> [How to complete this task]
Working from the entries below, give again each line from the first through the one containing "Click the URL address field", exactly and with nothing else.

> [Study material]
++++++++++++++++++++

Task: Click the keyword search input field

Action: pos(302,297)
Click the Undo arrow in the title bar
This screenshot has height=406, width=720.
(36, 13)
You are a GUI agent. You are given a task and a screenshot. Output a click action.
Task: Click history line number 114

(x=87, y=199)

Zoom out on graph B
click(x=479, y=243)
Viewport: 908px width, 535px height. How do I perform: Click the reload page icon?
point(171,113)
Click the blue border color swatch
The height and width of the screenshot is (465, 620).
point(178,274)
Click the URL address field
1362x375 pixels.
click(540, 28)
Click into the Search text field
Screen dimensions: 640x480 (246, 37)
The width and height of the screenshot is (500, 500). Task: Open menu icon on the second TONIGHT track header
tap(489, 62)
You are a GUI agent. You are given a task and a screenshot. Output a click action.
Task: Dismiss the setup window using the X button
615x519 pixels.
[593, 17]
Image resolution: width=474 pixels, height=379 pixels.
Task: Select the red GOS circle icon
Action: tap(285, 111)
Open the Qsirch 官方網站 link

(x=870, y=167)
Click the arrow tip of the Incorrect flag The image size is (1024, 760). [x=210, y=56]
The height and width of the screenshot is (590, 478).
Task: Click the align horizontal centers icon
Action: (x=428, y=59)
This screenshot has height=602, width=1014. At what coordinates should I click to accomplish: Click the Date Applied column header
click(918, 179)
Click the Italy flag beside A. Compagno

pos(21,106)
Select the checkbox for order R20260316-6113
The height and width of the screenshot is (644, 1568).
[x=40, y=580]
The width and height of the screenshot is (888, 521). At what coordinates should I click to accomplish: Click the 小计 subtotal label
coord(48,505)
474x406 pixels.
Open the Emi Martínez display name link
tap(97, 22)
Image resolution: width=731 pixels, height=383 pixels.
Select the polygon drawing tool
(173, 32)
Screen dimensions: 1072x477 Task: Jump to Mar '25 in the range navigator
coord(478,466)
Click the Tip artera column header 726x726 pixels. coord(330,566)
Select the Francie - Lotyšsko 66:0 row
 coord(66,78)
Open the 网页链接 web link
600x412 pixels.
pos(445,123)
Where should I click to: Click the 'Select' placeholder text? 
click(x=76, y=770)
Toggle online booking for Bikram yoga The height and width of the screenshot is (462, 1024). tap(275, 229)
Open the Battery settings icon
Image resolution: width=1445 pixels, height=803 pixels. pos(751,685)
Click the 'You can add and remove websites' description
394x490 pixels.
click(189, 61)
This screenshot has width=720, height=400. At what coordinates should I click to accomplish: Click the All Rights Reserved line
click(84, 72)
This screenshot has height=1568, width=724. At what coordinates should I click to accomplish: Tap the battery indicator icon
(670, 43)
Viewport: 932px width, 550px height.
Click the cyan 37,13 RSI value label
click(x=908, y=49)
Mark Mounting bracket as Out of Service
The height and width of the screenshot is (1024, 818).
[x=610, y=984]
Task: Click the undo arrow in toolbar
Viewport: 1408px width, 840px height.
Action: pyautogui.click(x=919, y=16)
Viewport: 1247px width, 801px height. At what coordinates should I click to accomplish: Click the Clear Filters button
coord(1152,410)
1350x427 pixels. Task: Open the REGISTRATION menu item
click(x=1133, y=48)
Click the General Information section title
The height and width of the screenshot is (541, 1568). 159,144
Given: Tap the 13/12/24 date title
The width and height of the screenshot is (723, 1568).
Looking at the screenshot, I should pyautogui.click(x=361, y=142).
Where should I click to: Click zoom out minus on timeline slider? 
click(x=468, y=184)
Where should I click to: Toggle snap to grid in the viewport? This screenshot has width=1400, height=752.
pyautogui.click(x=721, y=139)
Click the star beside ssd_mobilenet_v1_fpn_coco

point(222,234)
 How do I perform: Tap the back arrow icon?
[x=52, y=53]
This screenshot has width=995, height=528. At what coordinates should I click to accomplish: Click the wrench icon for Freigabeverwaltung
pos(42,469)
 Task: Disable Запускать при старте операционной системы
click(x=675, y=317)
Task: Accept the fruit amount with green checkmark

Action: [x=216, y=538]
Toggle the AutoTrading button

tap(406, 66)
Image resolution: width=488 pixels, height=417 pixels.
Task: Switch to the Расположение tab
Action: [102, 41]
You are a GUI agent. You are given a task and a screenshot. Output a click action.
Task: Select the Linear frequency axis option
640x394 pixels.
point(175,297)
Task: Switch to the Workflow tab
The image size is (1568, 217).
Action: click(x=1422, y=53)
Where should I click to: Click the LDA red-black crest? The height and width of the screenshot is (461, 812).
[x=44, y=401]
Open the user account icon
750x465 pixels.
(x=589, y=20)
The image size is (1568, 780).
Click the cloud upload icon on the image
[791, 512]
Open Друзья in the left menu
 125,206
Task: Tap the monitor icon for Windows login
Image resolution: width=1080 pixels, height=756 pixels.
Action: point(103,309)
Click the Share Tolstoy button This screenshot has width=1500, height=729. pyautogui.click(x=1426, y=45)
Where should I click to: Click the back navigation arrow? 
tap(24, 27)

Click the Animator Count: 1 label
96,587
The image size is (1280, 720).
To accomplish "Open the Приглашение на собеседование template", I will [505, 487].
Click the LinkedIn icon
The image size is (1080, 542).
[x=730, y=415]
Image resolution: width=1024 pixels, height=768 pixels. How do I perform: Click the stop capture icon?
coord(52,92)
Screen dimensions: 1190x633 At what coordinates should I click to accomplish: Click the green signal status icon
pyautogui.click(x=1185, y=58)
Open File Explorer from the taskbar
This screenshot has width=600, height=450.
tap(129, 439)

++++++++++++++++++++

> [Response to the task]
Task: Click the keyword search input field

Action: pos(302,297)
Click the Undo arrow in the title bar
This screenshot has height=406, width=720.
(36, 13)
You are a GUI agent. You are given a task and a screenshot. Output a click action.
Task: Click history line number 114

(x=87, y=199)

Zoom out on graph B
click(x=479, y=243)
Viewport: 908px width, 535px height. How do I perform: Click the reload page icon?
point(171,113)
Click the blue border color swatch
The height and width of the screenshot is (465, 620).
point(178,274)
Click the URL address field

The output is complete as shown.